前回の「全般編」では、現在のエネルギー市場を取り巻く環境を、主に「ウクライナ危機」の視点から確認しました。同危機が勃発した背景、同危機が与えるエネルギー市場への影響、同危機が終わるために必要な条件などを考察しました。(全般編はこちら

 今回の「基礎編」では、エネルギー市場に関わる基礎的な情報をまとめます。こうした情報が頭の中に入っていると、関連するニュースを見聞きした時に、理解が格段に深まります。

「OPECプラス」、「GECF」って何?

 まずは、原油輸出国のグループである「OPECプラス」と、天然ガス輸出国のグループである「GECF」について述べます。

 OPECは、Organization of the Petroleum Exporting Countriesの頭文字を並べたもので、日本語では「石油輸出国機構」です。石油メジャー(国際石油資本、欧米の大規模な石油会社)の支配から逃れ、産油国自らが原油の価格を決定できる環境をつくることを目指し、1960年9月に発足しました。(本部はウィーン。発足時の会合はイラクのバグダッドで行われた)

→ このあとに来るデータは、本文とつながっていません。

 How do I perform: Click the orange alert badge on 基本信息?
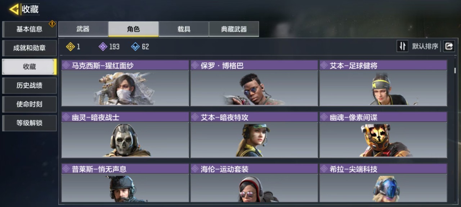[x=52, y=24]
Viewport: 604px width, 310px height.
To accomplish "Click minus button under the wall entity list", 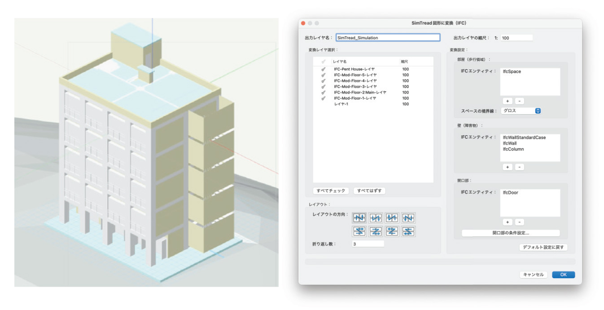I will [x=519, y=167].
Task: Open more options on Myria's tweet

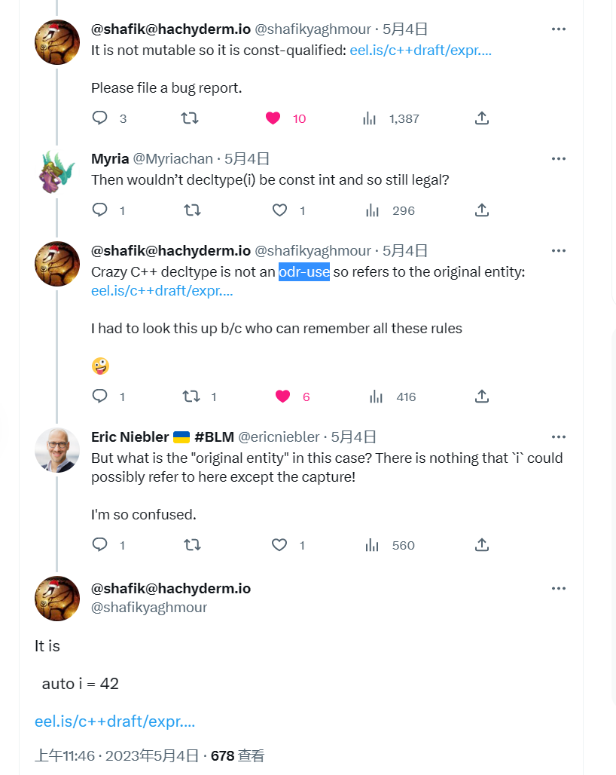Action: (558, 158)
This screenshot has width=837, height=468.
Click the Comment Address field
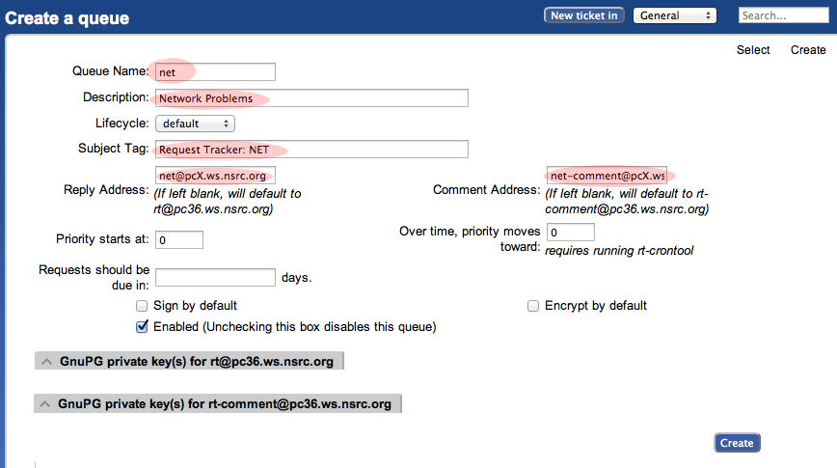[607, 175]
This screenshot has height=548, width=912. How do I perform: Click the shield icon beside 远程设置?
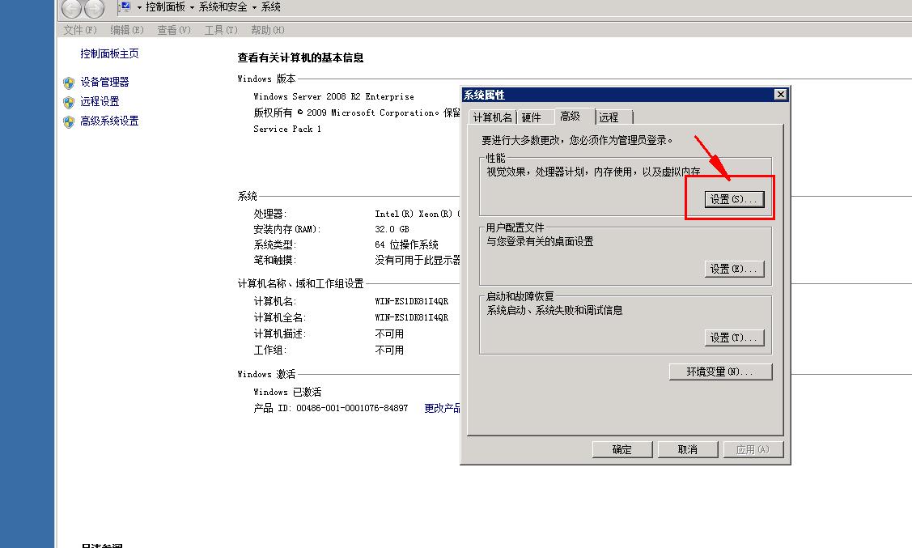coord(66,100)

「プラス」がついたのは、ロシアやカザフスタン、マレーシアなどのOPECに加盟しない産油国たちと協調して減産(生産調整)を実施することを決めた、2016年12月の会合以降です。この会合当時は明確にプラスという言葉は付いておらず、「拡大OPEC」などとも呼ばれていましたが、次第に「OPECプラス」という呼び名が定着しました。

 以下の図のとおり、OPECプラスは2022年10月時点で、23カ国で構成されています(OPEC側のリーダー格がサウジアラビア、非OPEC側のリーダー格がロシア)。世界全体の原油生産のおよそ57%を占めます。しばしば、彼らの発言・決定によって原油市場が揺れることから、「OPECプラスの発言には神通力がある」などという専門家もいます。

図:OPECプラスの国々 2022年10月時点

出所:mapchart.netの資料およびBPのデータをもとに筆者作成

 天然ガスの輸出国にもグループがあります。「GECF」です。Gas Exporting Countries Forumの頭文字を並べたものです。OPECにならい、そのまま日本語にすれば「ガス輸出国会議」あるいは「ガス輸出国フォーラム」となるでしょう。

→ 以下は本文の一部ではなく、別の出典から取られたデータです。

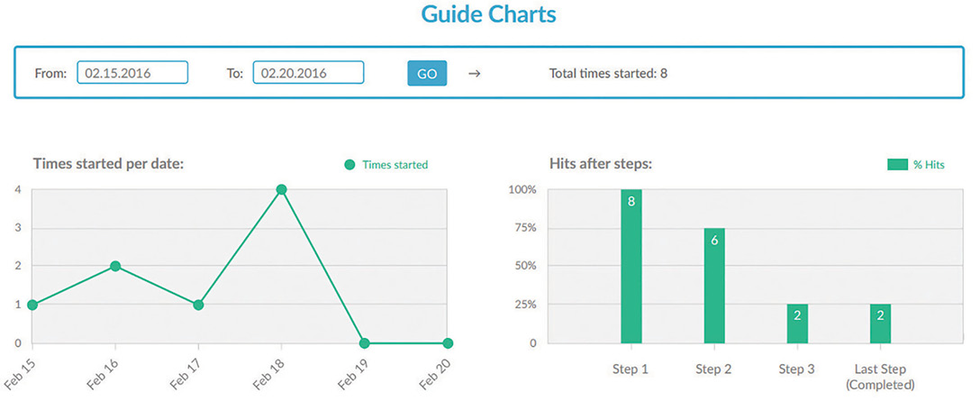Select the Feb 15 data point

[32, 305]
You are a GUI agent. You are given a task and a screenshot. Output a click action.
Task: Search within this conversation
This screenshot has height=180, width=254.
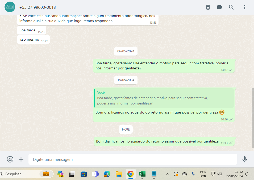pyautogui.click(x=231, y=7)
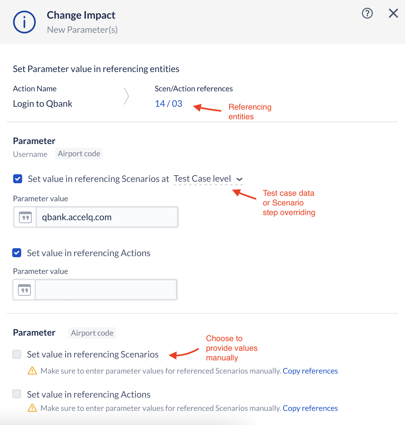
Task: Uncheck Set value in referencing Scenarios at
Action: tap(18, 179)
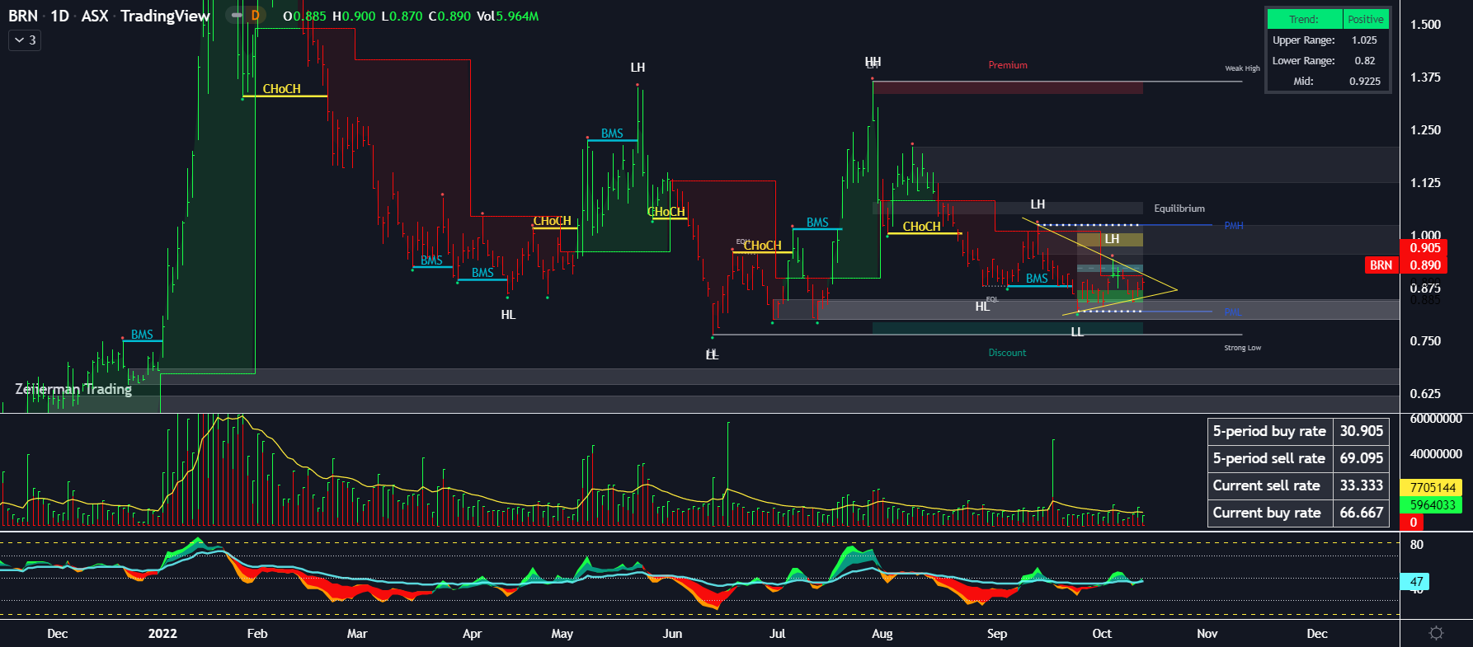Screen dimensions: 1473x647
Task: Click the Zeiierman Trading watermark text
Action: click(73, 389)
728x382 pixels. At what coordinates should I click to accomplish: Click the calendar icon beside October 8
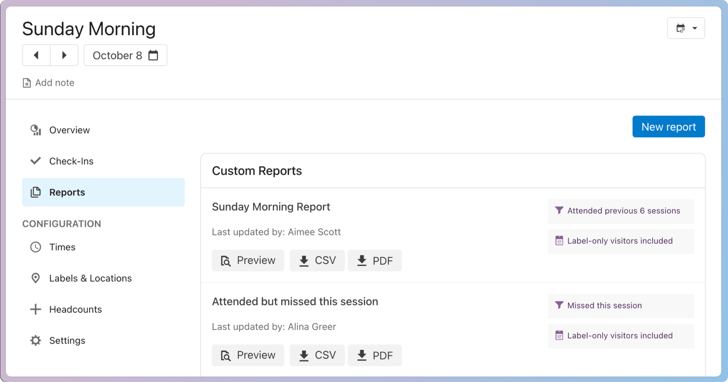pos(153,55)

 以下の図のとおり、GECFは2022年10月時点で、19カ国で構成されています(オブザーバー含む)。世界全体の天然ガス生産のおよそ42%のシェアを有します。

 日本語のニュースに登場する機会があまりない「GECF」ですが、実はOPECと深い関わりを持っています。両組織は、2019年10月に覚書を交わして以来、徐々に協力関係を構築してきました。

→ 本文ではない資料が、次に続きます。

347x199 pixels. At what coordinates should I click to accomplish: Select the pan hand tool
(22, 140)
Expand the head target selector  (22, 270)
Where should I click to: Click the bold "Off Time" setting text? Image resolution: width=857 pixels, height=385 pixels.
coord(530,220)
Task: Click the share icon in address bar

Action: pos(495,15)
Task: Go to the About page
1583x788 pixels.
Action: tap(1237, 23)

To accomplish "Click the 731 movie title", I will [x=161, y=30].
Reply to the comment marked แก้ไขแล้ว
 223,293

 今月10日には、3度目となる共同の会合を行い、世界で増大するエネルギー需要を満たすこと、石油・ガス産業に対する一般の誤解を正すこと、エネルギー貧困を削減すること、2015年ごろから始まった石油産業への過小投資などの課題を改めて認識した上で、それらの解決にはお互いの協力が必要であることを、確認しました。

図:GECFの国々 2022年10月時点

出所:mapchart.netの資料およびBPのデータをもとに筆者作成

 共通の課題を抱えていることは、両組織の関わりが深い理由の一つと言えます。それ以外の理由に、複数の国々が双方に参加していることが挙げられます。共通の参加国はアルジェリア、アンゴラ、赤道ギニア、イラン、イラク、リビア、ナイジェリア、UAE(アラブ首長国連邦)、ベネズエラ、アゼルバイジャン、マレーシア、ロシアの12カ国です(GECFオブザーバー含む)。

世界No.1の産油国・産ガス国はどこ?

 ここからは、主要な産油国・産ガス国を確認します。BPの統計によれば、原油、天然ガスともに、生産量No.1は米国です(2021年時点)。米国では、探索・採掘技術の向上、国内需要増加、政策的な支援などを背景に起きた「シェール革命」により、この10年で原油と天然ガスの生産量は1.5倍以上になりました。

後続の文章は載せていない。